## Written task
Please reproduce word for word the lines of the records starting at the line that contains "Task: Click the Court" and ending at the end of the records, with the pictures left out.

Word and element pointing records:
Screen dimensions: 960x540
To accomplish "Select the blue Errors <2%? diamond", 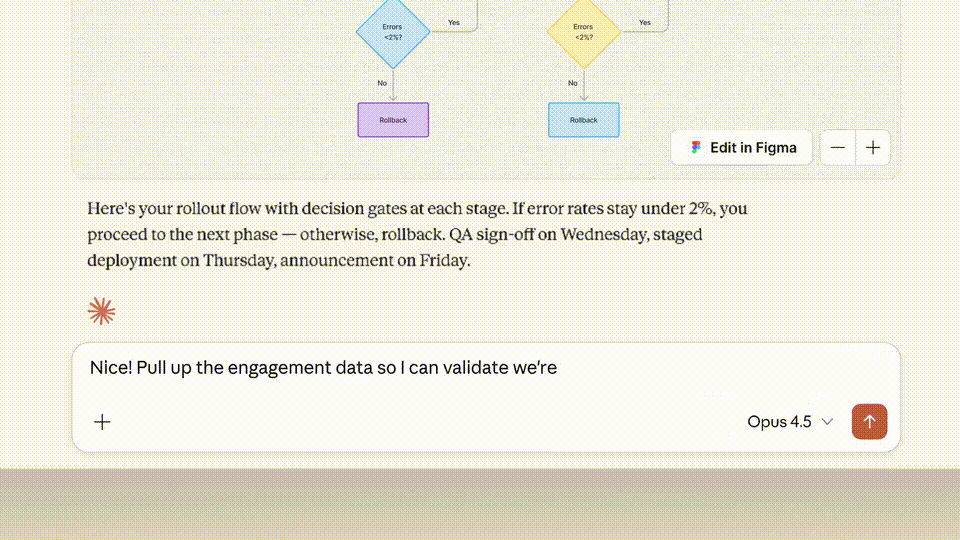I will (393, 32).
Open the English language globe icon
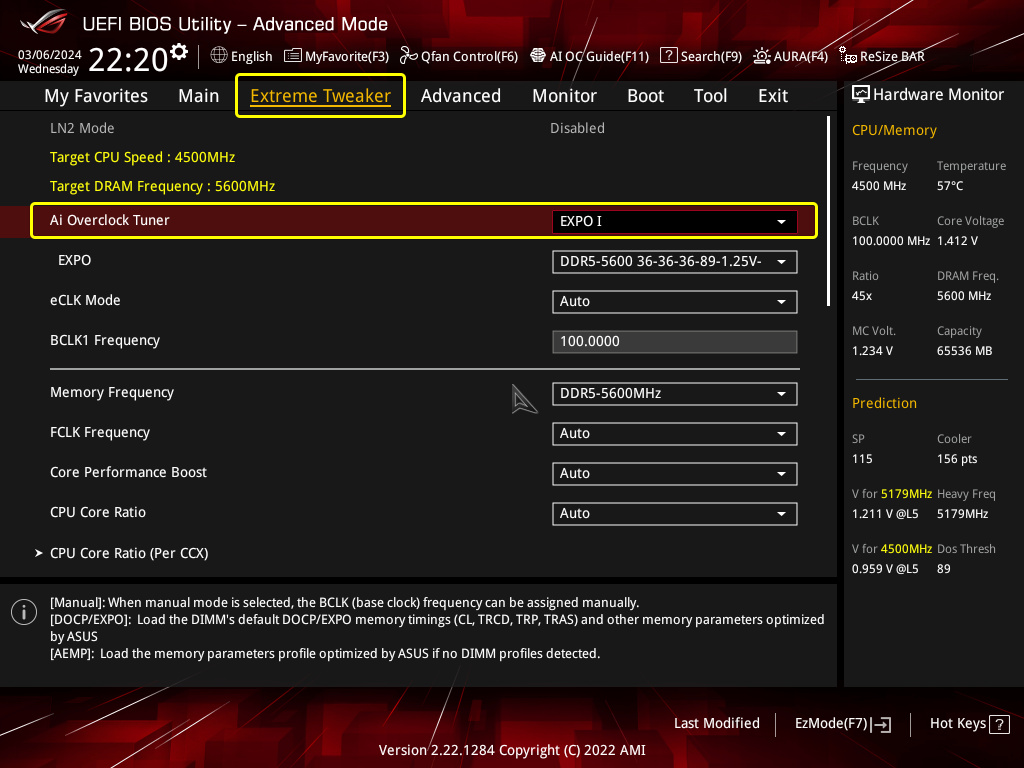 click(219, 56)
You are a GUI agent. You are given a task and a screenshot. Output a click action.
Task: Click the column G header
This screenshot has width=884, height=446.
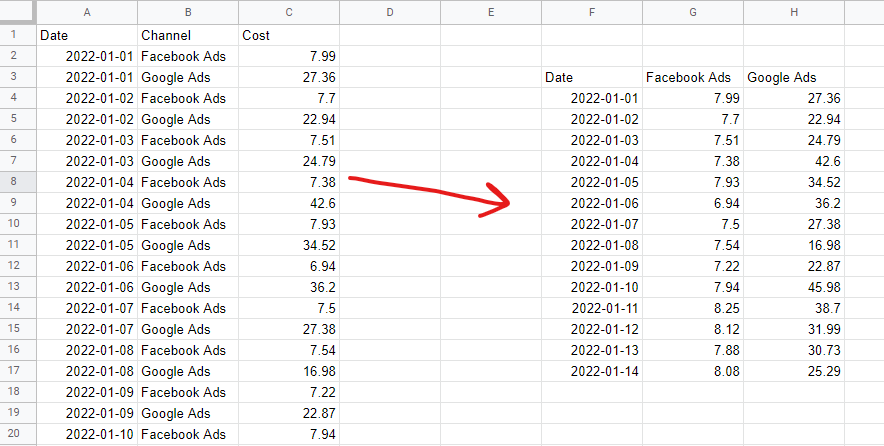point(693,12)
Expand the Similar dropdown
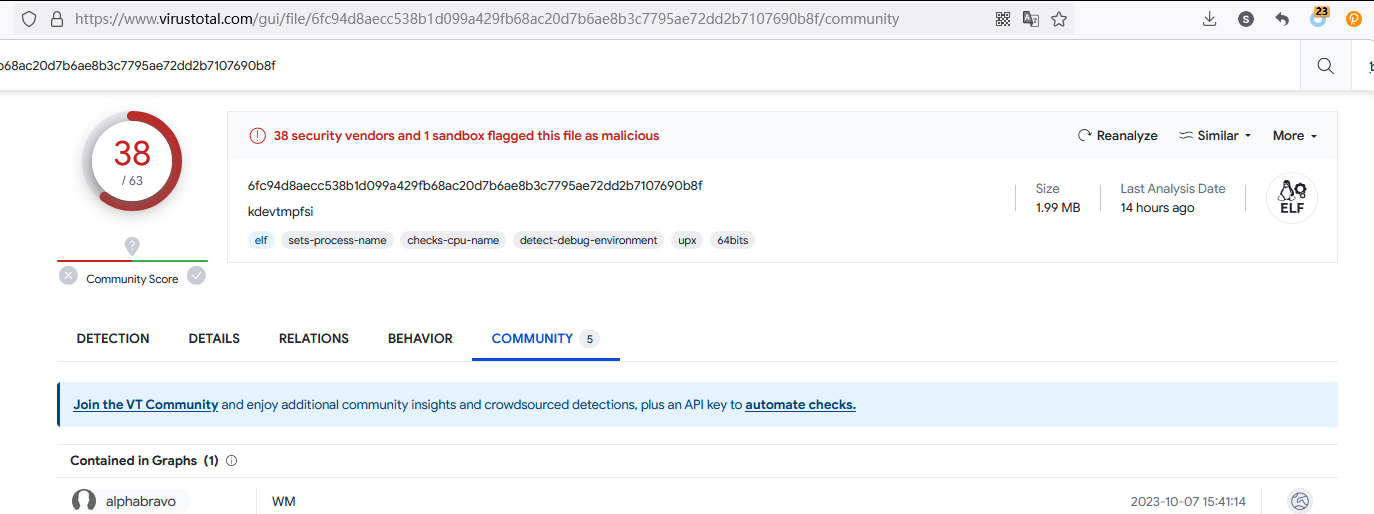Viewport: 1374px width, 514px height. 1215,136

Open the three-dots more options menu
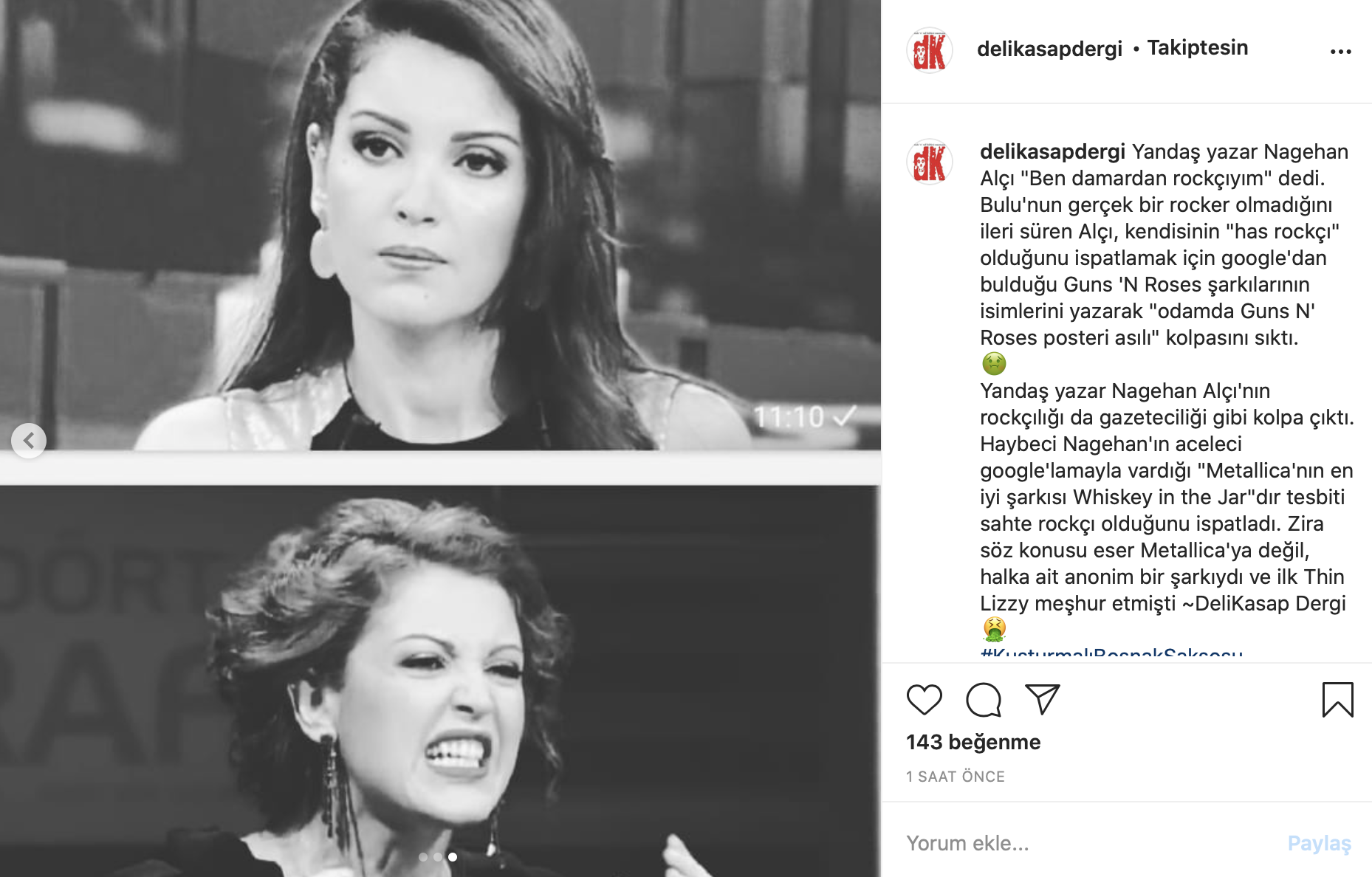tap(1340, 51)
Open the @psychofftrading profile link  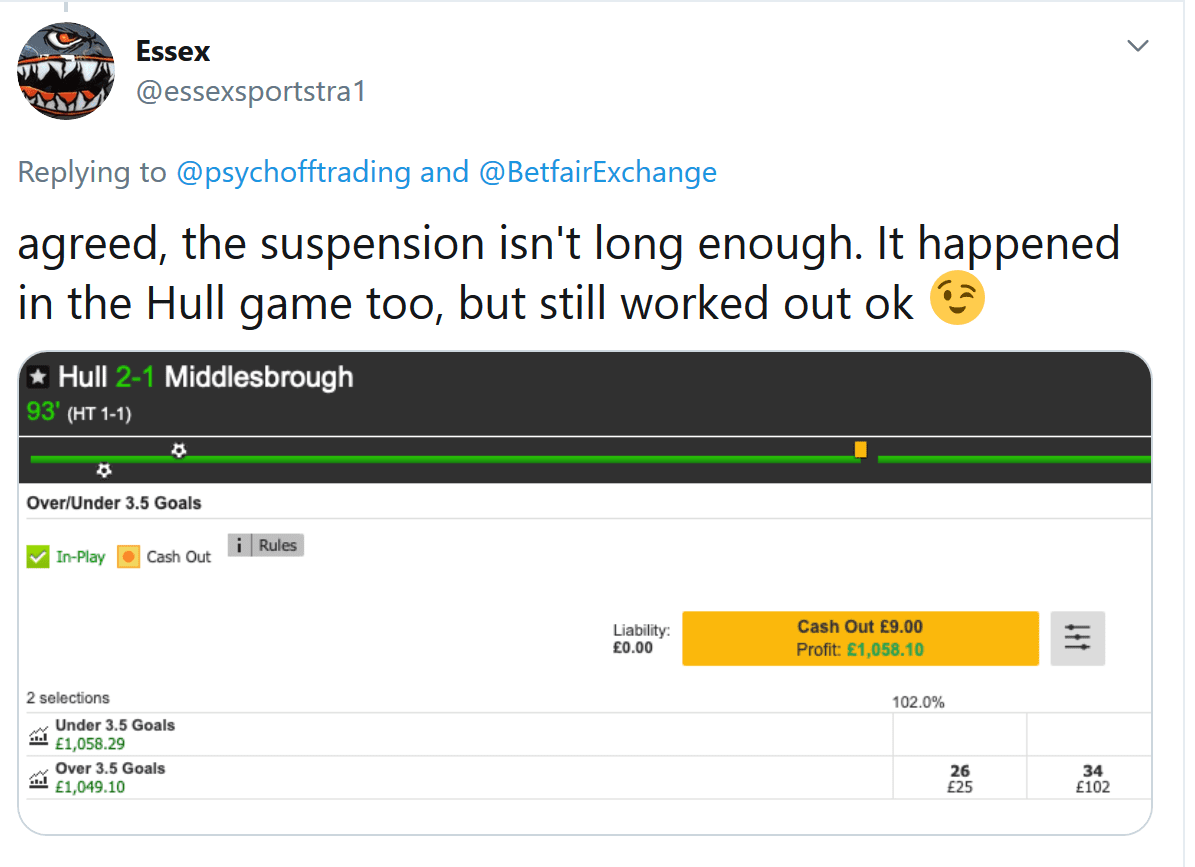(x=293, y=172)
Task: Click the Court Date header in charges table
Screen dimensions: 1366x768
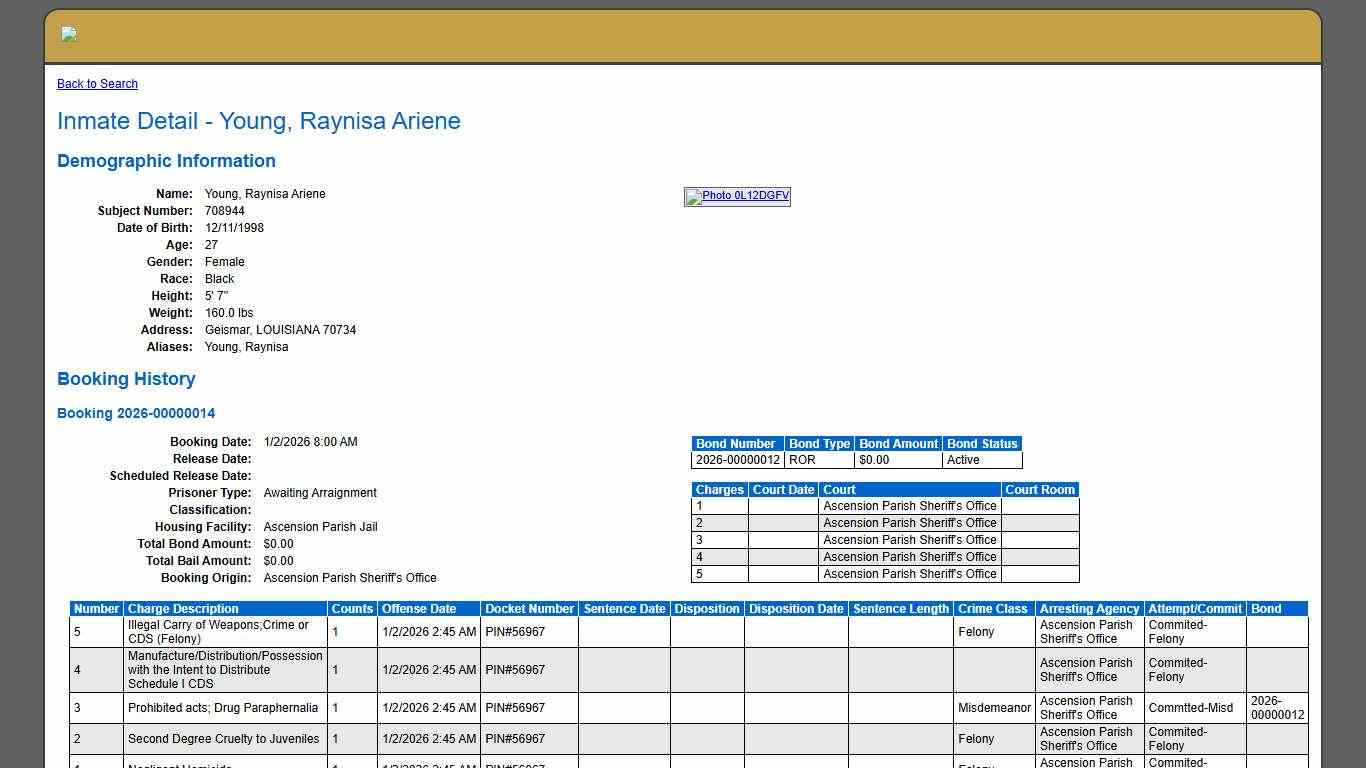Action: pos(783,490)
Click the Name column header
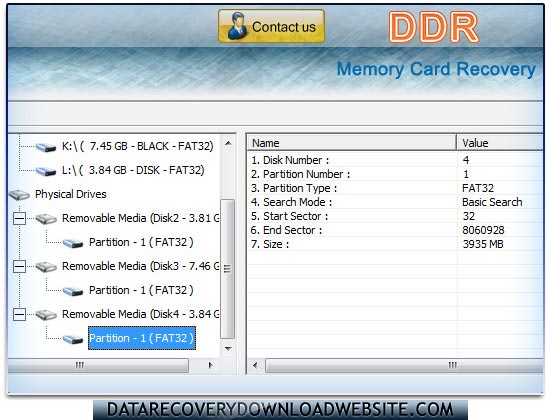The width and height of the screenshot is (550, 420). [x=352, y=143]
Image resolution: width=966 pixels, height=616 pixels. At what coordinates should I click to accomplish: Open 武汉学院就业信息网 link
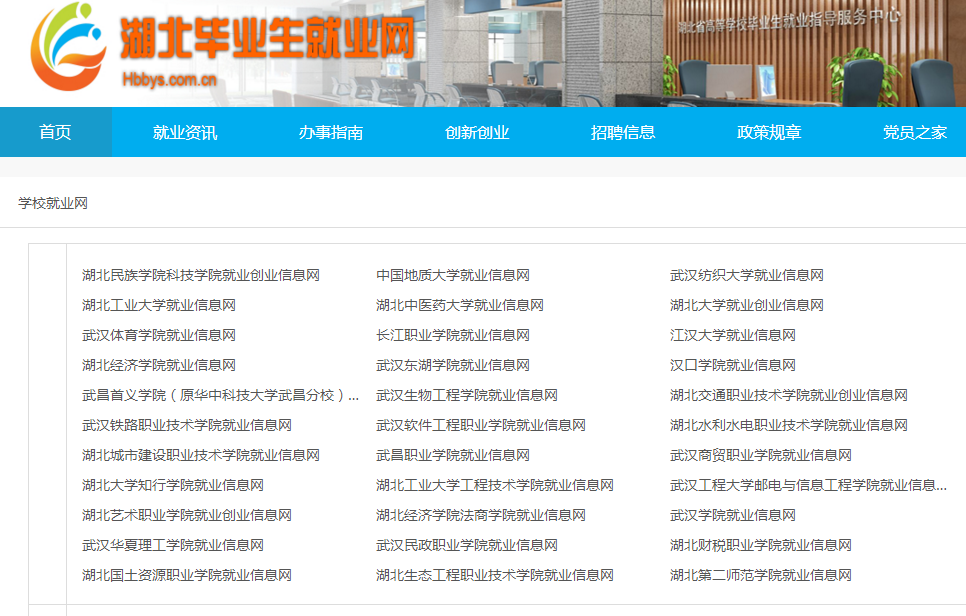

## Output of the task
Task: Click the Court Date header in charges table
Screen dimensions: 1366x768
Action: pos(783,490)
Click the Name column header
The width and height of the screenshot is (550, 420). [x=352, y=143]
Image resolution: width=966 pixels, height=616 pixels. At what coordinates should I click to accomplish: Open 武汉学院就业信息网 link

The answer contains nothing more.